◆ EXERCISE DATA ◆
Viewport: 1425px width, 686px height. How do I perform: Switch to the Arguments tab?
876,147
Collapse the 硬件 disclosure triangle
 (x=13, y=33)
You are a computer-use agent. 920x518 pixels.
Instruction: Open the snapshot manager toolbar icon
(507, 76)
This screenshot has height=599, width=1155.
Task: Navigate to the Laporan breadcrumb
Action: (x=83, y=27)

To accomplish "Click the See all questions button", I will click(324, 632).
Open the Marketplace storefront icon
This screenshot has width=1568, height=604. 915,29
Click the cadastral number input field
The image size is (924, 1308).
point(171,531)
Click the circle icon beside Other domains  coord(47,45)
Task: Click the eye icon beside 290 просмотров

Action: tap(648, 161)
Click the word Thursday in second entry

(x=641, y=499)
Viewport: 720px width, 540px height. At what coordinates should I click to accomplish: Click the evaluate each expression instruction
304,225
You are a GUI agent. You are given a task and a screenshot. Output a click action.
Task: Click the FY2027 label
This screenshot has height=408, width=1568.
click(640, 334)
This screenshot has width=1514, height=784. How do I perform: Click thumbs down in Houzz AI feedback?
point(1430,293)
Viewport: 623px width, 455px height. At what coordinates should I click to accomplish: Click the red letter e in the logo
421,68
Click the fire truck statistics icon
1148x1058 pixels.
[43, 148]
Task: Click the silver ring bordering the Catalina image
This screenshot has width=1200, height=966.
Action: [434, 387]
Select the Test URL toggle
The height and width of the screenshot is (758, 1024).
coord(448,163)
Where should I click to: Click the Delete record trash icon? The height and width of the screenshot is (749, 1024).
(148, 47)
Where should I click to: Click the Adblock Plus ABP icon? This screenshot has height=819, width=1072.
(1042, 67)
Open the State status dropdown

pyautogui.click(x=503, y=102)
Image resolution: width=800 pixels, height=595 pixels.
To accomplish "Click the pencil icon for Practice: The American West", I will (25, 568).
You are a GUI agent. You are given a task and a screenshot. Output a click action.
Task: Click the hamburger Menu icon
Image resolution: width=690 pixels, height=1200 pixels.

◆ DIRECTIONS ◆
Would you print the line containing "This screenshot has height=408, width=1568." and every line after it up to the end of the listing above, exactly, and nothing else?

◆ OUTPUT BELOW ◆
This screenshot has height=408, width=1568.
click(640, 334)
This screenshot has width=1514, height=784. How do I perform: Click thumbs down in Houzz AI feedback?
point(1430,293)
Viewport: 623px width, 455px height. At what coordinates should I click to accomplish: Click the red letter e in the logo
421,68
Click the fire truck statistics icon
1148x1058 pixels.
[43, 148]
Task: Click the silver ring bordering the Catalina image
This screenshot has width=1200, height=966.
Action: [434, 387]
Select the Test URL toggle
The height and width of the screenshot is (758, 1024).
coord(448,163)
Where should I click to: Click the Delete record trash icon? The height and width of the screenshot is (749, 1024).
(148, 47)
Where should I click to: Click the Adblock Plus ABP icon? This screenshot has height=819, width=1072.
(1042, 67)
Open the State status dropdown

pyautogui.click(x=503, y=102)
Image resolution: width=800 pixels, height=595 pixels.
To accomplish "Click the pencil icon for Practice: The American West", I will (25, 568).
You are a GUI agent. You are given a task and a screenshot. Output a click action.
Task: Click the hamburger Menu icon
Image resolution: width=690 pixels, height=1200 pixels.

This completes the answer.